→ **Selected text**:
Adaptive control system

A method of adaptive control for use in a controlled system having an adjustable forward loop gain and a control system apparatus for carrying out the method are disclosed. The control system measures the value of a parameter which is to be controlled and generates an error signal by comparing the measured valve of the parameter with a desired valve. The error signal is squared and the time derivative of the squared error signal is obtained. The control system compares the length of time that the derivative so obtained has a positive value to the time it has a negative value to obtain a gain control signal, and applies the gain control signal to the forward loop gain. The gain control signal reduces the adjustable forward loop gain until a preselected margin of stability in the controlled system is obtained.

BACKGROUND OF THE INVENTION 
The present invention relates to adaptive control systems. 
Adaptive control systems are closed loop systems in which the gain of the 
system is varied according to the system's response to events that disturb 
it. While most controlled processes have response characteristics which 
vary only slightly over their entire range of operation, there are other 
systems where the operating characterics vary substantially. For example, 
a crane or the arm of a robot has different response characteristics 
depending on the weight of an object being moved. Many other controlled 
systems or processes have changing response characteristics in different 
portions of their operating range. One consequence is that a forward gain 
which provides a stable response in one portion of the operating range may 
make the system unstable in another portion of the operating range. For 
these types of controlled systems an adaptive control rather than a fixed 
gain control is desirable. 
Most adaptive control systems have depended on knowledge of the controlled 
system's response characteristic. Some adaptive controllers have applied 
white noise to the controlled system input to determine the controlled 
system's response characteristics. Other adaptive controllers have 
superimposed discrete interval binary noise on a controlled system's input 
in order to determine the controlled system's response characteristics.

→ **Stored records**:

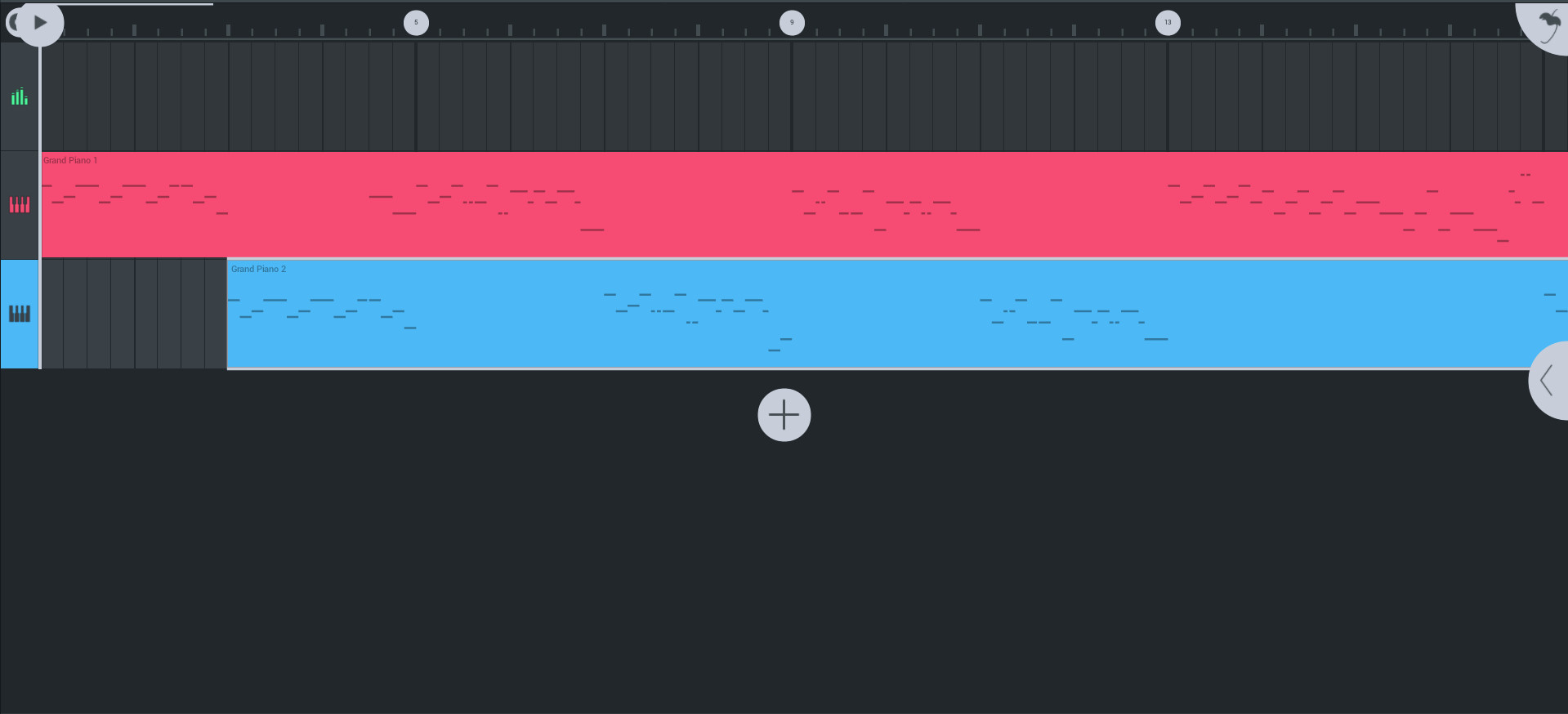Image resolution: width=1568 pixels, height=714 pixels.
Task: Click the bar 5 marker on the ruler
Action: click(x=417, y=22)
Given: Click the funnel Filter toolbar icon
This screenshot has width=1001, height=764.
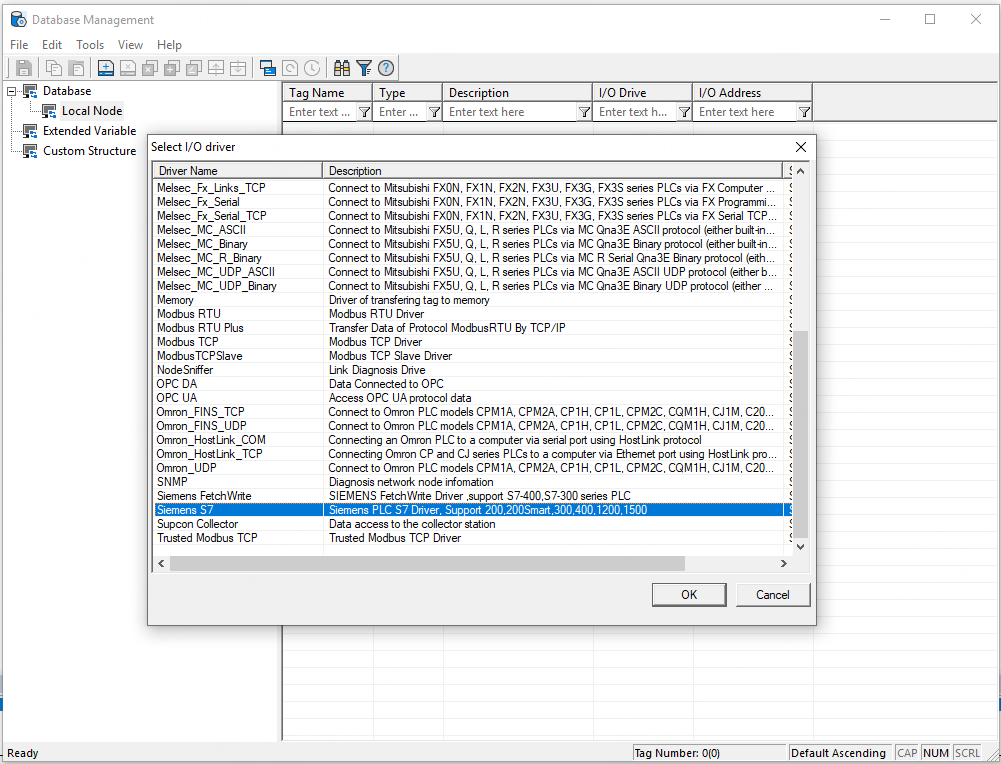Looking at the screenshot, I should (x=364, y=68).
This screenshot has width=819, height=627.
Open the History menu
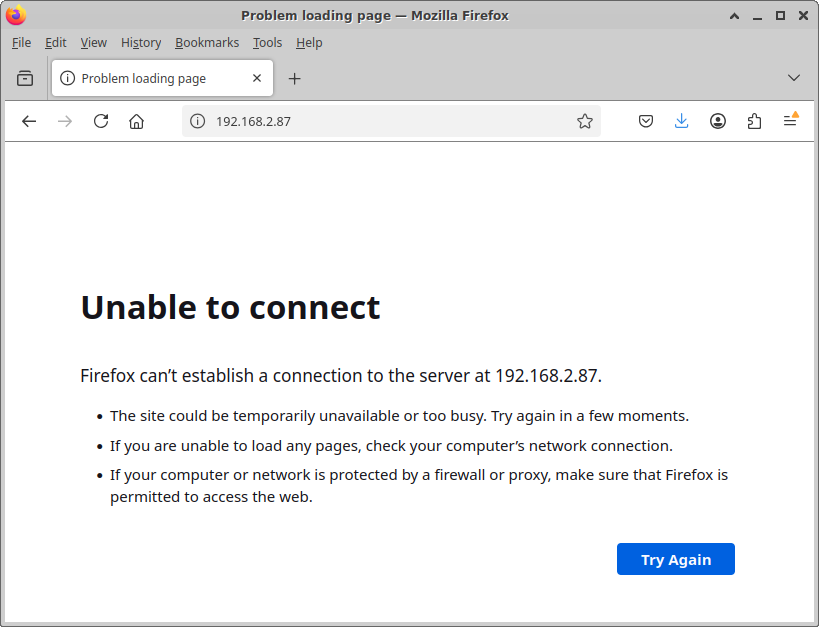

→ **Task 1**:
In the adaptive control passage, how long does the gain control signal keep reducing the adjustable forward loop gain?
→ **Task 2**:
Please list, in order, each operation the control system carries out according to the opening summary of the adaptive control passage.
→ **Task 3**:
Resume the adaptive control passage, starting after its final sentence.
The data is separate from the adaptive control passage.

→ **Result 1**:
Until a preselected margin of stability in the controlled system is obtained.

→ **Result 2**:
1. Measures the value of the parameter to be controlled.
2. Generates an error signal by comparing the measured value with a desired value.
3. Squares the error signal.
4. Obtains the time derivative of the squared error signal.
5. Compares how long that derivative is positive with how long it is negative, which yields a gain control signal.
6. Applies the gain control signal to the forward loop gain.

→ **Result 3**:
Still other adaptive controls have used a mathematical model of the 
controlled system. The model is fed control signals at the same time that 
the real system is fed the same control signals. The actual system's 
response and the model system's response are compared and any difference 
is used to adjust the actual system's forward gain until the actual system 
behaves just like the model. 
SUMMARY OF THE INVENTION 
The present invention provides an adaptive control system which does not 
require detailed knowledge of the process or mechanism being controlled. 
In fact, the only assumption about the controlled process or system is 
that reducing the forward gain of the control loop will increase system 
stability. Moreover, the adaptive control system of the present invention 
is not responsive to the magnitude of an error signal but only to the 
stability of the system's overall response. 
In carrying out the present invention an error signal of a closed loop 
control system is processed and used to vary the overall gain of the 
system. Specifically, the error signal is first squared and the resulting 
signal is differentiated. The differentiated signal is used as a trigger 
for a switching device which produces a selectable positive output 
whenever the differentiated signal is positive and a selectable negative 
output whenever the differentiated signal is negative. The output of the 
switching device is integrated and used to vary the forward gain of the 
system. 
The system may be embodied in electronic circuitry in which case the 
switching device may be a pulse width modulation circuit. By selecting the 
ratio between the positive and negative outputs of the pulse width 
modulation circuit, the damping ratio and thus the stability of the system 
may be controlled. The present invention adjusts the gain of the 
controlled system or process to maintain a predetermined margin of 
stability. Further, the pulse width modulation circuit may have a 
threshold so that it produces no output, either high or low, until the 
magnitude of the derivative signal exceeds a minimum or threshold level. 
The invention then comprises the features hereinafter fully described and 
particularly pointed out in the claims, the following description and the 
annexed drawings setting forth in detail an illustrative embodiment of the 
invention, this being indicative, however, of but one of the various ways 
in which the principles of the invention may be carried out.

DESCRIPTION OF PREFERRED EMBODIMENT 
The present invention utilizes Liapunov's Second or Direct Method of 
determining a control system's stability and corrects the gain of the 
forward loop of the controlled system to maintain a preselected margin of 
stability. This description will proceed first with an explanation of how 
and why the present invention works from a theoretical approach and then 
will describe one embodiment of an apparatus for practicing the invention. 
It will be clear from this theoretical discussion that many other 
embodiments of the present invention are possible. Specifically, although 
the embodiment illustrated and described is an electronic control system, 
it is contemplated that the present invention could be utilized in fluidic 
control systems, mechanical control systems, optical control systems, or 
any other type of control system.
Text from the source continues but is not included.